Print back every record below, exactly as it stands.

-- Opening Marker --

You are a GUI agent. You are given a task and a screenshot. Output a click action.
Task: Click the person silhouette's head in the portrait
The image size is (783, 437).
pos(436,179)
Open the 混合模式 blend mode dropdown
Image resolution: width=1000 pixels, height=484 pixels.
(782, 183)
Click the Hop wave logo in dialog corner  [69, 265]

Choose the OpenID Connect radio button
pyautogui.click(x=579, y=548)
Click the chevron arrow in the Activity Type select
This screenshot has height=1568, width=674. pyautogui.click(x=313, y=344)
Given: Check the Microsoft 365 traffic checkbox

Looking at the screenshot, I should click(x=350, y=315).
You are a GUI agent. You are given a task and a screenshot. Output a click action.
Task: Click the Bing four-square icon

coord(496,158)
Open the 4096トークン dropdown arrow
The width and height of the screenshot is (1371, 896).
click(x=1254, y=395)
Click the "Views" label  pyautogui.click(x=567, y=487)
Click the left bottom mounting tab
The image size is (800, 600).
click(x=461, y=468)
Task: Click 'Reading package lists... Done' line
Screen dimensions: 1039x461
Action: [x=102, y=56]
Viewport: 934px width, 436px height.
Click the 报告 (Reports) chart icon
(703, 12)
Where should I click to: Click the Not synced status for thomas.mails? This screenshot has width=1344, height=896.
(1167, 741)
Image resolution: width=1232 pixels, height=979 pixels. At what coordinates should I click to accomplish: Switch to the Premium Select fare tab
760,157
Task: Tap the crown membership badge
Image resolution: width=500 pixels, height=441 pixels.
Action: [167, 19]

-- Closing Marker --

**COMPLETED EXERCISE:**
You are a GUI agent. You are given a task and a screenshot. Output a click action.
Task: Click the person silhouette's head in the portrait
The image size is (783, 437).
pos(436,179)
Open the 混合模式 blend mode dropdown
Image resolution: width=1000 pixels, height=484 pixels.
(782, 183)
Click the Hop wave logo in dialog corner  [69, 265]

Choose the OpenID Connect radio button
pyautogui.click(x=579, y=548)
Click the chevron arrow in the Activity Type select
This screenshot has height=1568, width=674. pyautogui.click(x=313, y=344)
Given: Check the Microsoft 365 traffic checkbox

Looking at the screenshot, I should click(x=350, y=315).
You are a GUI agent. You are given a task and a screenshot. Output a click action.
Task: Click the Bing four-square icon

coord(496,158)
Open the 4096トークン dropdown arrow
The width and height of the screenshot is (1371, 896).
click(x=1254, y=395)
Click the "Views" label  pyautogui.click(x=567, y=487)
Click the left bottom mounting tab
The image size is (800, 600).
click(x=461, y=468)
Task: Click 'Reading package lists... Done' line
Screen dimensions: 1039x461
Action: [x=102, y=56]
Viewport: 934px width, 436px height.
Click the 报告 (Reports) chart icon
(703, 12)
Where should I click to: Click the Not synced status for thomas.mails? This screenshot has width=1344, height=896.
(1167, 741)
Image resolution: width=1232 pixels, height=979 pixels. At what coordinates should I click to accomplish: Switch to the Premium Select fare tab
760,157
Task: Tap the crown membership badge
Image resolution: width=500 pixels, height=441 pixels.
Action: [167, 19]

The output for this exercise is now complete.